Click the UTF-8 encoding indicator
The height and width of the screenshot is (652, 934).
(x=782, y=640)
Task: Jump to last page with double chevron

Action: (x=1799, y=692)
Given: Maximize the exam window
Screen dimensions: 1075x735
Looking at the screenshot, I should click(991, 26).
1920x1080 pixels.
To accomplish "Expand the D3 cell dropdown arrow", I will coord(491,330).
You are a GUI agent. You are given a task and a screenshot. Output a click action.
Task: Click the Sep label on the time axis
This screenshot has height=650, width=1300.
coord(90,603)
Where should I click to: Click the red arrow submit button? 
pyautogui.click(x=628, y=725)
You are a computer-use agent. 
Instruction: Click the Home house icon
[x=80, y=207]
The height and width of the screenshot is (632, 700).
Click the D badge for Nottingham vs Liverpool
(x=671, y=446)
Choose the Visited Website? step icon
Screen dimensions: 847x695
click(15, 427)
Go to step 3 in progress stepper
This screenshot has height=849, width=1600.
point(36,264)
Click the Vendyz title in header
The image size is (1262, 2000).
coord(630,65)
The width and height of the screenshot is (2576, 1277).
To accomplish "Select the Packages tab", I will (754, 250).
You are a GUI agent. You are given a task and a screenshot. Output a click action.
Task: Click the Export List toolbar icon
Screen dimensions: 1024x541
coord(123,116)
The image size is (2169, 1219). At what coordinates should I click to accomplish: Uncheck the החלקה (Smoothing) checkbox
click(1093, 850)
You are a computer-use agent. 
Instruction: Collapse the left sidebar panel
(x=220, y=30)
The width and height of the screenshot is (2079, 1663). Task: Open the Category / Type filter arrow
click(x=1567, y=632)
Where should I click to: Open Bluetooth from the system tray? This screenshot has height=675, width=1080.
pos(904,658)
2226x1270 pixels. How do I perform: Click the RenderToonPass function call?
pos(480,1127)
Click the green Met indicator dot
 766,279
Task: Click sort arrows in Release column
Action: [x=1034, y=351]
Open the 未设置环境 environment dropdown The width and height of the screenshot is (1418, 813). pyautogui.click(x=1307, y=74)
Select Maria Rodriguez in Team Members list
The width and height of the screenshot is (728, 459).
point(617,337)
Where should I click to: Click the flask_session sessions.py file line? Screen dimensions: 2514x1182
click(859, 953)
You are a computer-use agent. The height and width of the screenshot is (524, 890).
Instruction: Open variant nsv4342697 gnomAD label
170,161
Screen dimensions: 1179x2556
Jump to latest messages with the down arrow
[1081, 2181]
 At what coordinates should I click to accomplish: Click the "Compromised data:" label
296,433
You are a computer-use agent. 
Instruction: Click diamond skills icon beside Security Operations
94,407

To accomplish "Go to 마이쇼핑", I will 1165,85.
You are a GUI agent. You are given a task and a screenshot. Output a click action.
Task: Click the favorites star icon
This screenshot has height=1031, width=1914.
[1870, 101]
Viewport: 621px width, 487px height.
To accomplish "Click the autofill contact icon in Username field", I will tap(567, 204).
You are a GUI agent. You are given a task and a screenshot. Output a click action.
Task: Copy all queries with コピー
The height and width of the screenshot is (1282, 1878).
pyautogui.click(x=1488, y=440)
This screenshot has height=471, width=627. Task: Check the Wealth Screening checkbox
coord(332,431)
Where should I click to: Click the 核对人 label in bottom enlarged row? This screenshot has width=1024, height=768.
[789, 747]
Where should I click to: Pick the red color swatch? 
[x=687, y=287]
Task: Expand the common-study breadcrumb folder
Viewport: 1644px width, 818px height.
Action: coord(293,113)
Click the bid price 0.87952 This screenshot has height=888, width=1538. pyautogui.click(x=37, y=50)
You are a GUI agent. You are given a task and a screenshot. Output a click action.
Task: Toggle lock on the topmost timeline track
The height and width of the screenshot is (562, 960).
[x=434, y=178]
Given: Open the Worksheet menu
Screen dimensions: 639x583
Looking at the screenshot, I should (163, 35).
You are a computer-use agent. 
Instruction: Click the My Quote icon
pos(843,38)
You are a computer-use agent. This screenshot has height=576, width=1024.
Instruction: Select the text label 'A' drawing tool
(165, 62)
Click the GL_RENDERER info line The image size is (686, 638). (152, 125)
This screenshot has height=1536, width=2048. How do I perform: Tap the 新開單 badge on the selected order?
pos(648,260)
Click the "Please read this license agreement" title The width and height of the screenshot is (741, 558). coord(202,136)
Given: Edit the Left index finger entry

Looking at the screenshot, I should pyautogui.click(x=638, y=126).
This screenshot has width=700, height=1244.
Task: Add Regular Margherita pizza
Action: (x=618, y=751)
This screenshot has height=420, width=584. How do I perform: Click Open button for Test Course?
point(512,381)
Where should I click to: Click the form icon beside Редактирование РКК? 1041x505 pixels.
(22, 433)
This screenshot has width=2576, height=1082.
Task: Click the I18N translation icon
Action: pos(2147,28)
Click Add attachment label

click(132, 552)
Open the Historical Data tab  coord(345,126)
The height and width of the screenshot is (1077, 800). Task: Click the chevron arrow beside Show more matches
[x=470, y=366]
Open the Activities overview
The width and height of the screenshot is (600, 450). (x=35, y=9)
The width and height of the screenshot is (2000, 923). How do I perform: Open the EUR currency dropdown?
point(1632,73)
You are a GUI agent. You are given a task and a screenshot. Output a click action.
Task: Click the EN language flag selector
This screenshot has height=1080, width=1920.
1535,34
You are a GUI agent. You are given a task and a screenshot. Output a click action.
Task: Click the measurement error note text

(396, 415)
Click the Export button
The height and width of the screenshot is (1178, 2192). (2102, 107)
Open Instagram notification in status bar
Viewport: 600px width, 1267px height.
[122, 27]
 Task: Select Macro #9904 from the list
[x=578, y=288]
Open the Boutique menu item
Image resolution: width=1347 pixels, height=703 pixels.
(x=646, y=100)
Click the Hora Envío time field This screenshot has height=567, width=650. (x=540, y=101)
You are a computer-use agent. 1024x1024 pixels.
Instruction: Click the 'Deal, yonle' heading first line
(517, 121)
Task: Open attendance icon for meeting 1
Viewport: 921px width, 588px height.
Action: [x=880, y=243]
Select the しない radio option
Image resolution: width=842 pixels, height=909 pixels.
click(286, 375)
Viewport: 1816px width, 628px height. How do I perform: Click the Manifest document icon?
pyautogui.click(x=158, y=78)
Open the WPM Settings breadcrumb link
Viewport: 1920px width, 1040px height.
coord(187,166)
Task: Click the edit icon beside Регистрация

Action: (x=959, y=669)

What to produce:
Copy out every line of the listing above without changing anything.

Exercise answer:
Click the UTF-8 encoding indicator
The height and width of the screenshot is (652, 934).
(x=782, y=640)
Task: Jump to last page with double chevron

Action: (x=1799, y=692)
Given: Maximize the exam window
Screen dimensions: 1075x735
Looking at the screenshot, I should click(991, 26).
1920x1080 pixels.
To accomplish "Expand the D3 cell dropdown arrow", I will coord(491,330).
You are a GUI agent. You are given a task and a screenshot. Output a click action.
Task: Click the Sep label on the time axis
This screenshot has height=650, width=1300.
coord(90,603)
Where should I click to: Click the red arrow submit button? 
pyautogui.click(x=628, y=725)
You are a computer-use agent. 
Instruction: Click the Home house icon
[x=80, y=207]
The height and width of the screenshot is (632, 700).
Click the D badge for Nottingham vs Liverpool
(x=671, y=446)
Choose the Visited Website? step icon
Screen dimensions: 847x695
click(15, 427)
Go to step 3 in progress stepper
This screenshot has height=849, width=1600.
point(36,264)
Click the Vendyz title in header
The image size is (1262, 2000).
coord(630,65)
The width and height of the screenshot is (2576, 1277).
To accomplish "Select the Packages tab", I will (754, 250).
You are a GUI agent. You are given a task and a screenshot. Output a click action.
Task: Click the Export List toolbar icon
Screen dimensions: 1024x541
coord(123,116)
The image size is (2169, 1219). At what coordinates should I click to accomplish: Uncheck the החלקה (Smoothing) checkbox
click(1093, 850)
You are a computer-use agent. 
Instruction: Collapse the left sidebar panel
(x=220, y=30)
The width and height of the screenshot is (2079, 1663). Task: Open the Category / Type filter arrow
click(x=1567, y=632)
Where should I click to: Open Bluetooth from the system tray? This screenshot has height=675, width=1080.
pos(904,658)
2226x1270 pixels. How do I perform: Click the RenderToonPass function call?
pos(480,1127)
Click the green Met indicator dot
 766,279
Task: Click sort arrows in Release column
Action: [x=1034, y=351]
Open the 未设置环境 environment dropdown The width and height of the screenshot is (1418, 813). pyautogui.click(x=1307, y=74)
Select Maria Rodriguez in Team Members list
The width and height of the screenshot is (728, 459).
point(617,337)
Where should I click to: Click the flask_session sessions.py file line? Screen dimensions: 2514x1182
click(859, 953)
You are a computer-use agent. The height and width of the screenshot is (524, 890).
Instruction: Open variant nsv4342697 gnomAD label
170,161
Screen dimensions: 1179x2556
Jump to latest messages with the down arrow
[1081, 2181]
 At what coordinates should I click to accomplish: Click the "Compromised data:" label
296,433
You are a computer-use agent. 
Instruction: Click diamond skills icon beside Security Operations
94,407

To accomplish "Go to 마이쇼핑", I will 1165,85.
You are a GUI agent. You are given a task and a screenshot. Output a click action.
Task: Click the favorites star icon
This screenshot has height=1031, width=1914.
[1870, 101]
Viewport: 621px width, 487px height.
To accomplish "Click the autofill contact icon in Username field", I will tap(567, 204).
You are a GUI agent. You are given a task and a screenshot. Output a click action.
Task: Copy all queries with コピー
The height and width of the screenshot is (1282, 1878).
pyautogui.click(x=1488, y=440)
This screenshot has height=471, width=627. Task: Check the Wealth Screening checkbox
coord(332,431)
Where should I click to: Click the 核对人 label in bottom enlarged row? This screenshot has width=1024, height=768.
[789, 747]
Where should I click to: Pick the red color swatch? 
[x=687, y=287]
Task: Expand the common-study breadcrumb folder
Viewport: 1644px width, 818px height.
Action: coord(293,113)
Click the bid price 0.87952 This screenshot has height=888, width=1538. pyautogui.click(x=37, y=50)
You are a GUI agent. You are given a task and a screenshot. Output a click action.
Task: Toggle lock on the topmost timeline track
The height and width of the screenshot is (562, 960).
[x=434, y=178]
Given: Open the Worksheet menu
Screen dimensions: 639x583
Looking at the screenshot, I should (163, 35).
You are a computer-use agent. 
Instruction: Click the My Quote icon
pos(843,38)
You are a computer-use agent. This screenshot has height=576, width=1024.
Instruction: Select the text label 'A' drawing tool
(165, 62)
Click the GL_RENDERER info line The image size is (686, 638). (152, 125)
This screenshot has height=1536, width=2048. How do I perform: Tap the 新開單 badge on the selected order?
pos(648,260)
Click the "Please read this license agreement" title The width and height of the screenshot is (741, 558). coord(202,136)
Given: Edit the Left index finger entry

Looking at the screenshot, I should pyautogui.click(x=638, y=126).
This screenshot has width=700, height=1244.
Task: Add Regular Margherita pizza
Action: (x=618, y=751)
This screenshot has height=420, width=584. How do I perform: Click Open button for Test Course?
point(512,381)
Where should I click to: Click the form icon beside Редактирование РКК? 1041x505 pixels.
(22, 433)
This screenshot has width=2576, height=1082.
Task: Click the I18N translation icon
Action: pos(2147,28)
Click Add attachment label

click(132, 552)
Open the Historical Data tab  coord(345,126)
The height and width of the screenshot is (1077, 800). Task: Click the chevron arrow beside Show more matches
[x=470, y=366]
Open the Activities overview
The width and height of the screenshot is (600, 450). (x=35, y=9)
The width and height of the screenshot is (2000, 923). How do I perform: Open the EUR currency dropdown?
point(1632,73)
You are a GUI agent. You are given a task and a screenshot. Output a click action.
Task: Click the EN language flag selector
This screenshot has height=1080, width=1920.
1535,34
You are a GUI agent. You are given a task and a screenshot. Output a click action.
Task: Click the measurement error note text

(396, 415)
Click the Export button
The height and width of the screenshot is (1178, 2192). (2102, 107)
Open Instagram notification in status bar
Viewport: 600px width, 1267px height.
[122, 27]
 Task: Select Macro #9904 from the list
[x=578, y=288]
Open the Boutique menu item
Image resolution: width=1347 pixels, height=703 pixels.
(x=646, y=100)
Click the Hora Envío time field This screenshot has height=567, width=650. (x=540, y=101)
You are a computer-use agent. 1024x1024 pixels.
Instruction: Click the 'Deal, yonle' heading first line
(517, 121)
Task: Open attendance icon for meeting 1
Viewport: 921px width, 588px height.
Action: [x=880, y=243]
Select the しない radio option
Image resolution: width=842 pixels, height=909 pixels.
click(286, 375)
Viewport: 1816px width, 628px height. How do I perform: Click the Manifest document icon?
pyautogui.click(x=158, y=78)
Open the WPM Settings breadcrumb link
Viewport: 1920px width, 1040px height.
coord(187,166)
Task: Click the edit icon beside Регистрация

Action: (x=959, y=669)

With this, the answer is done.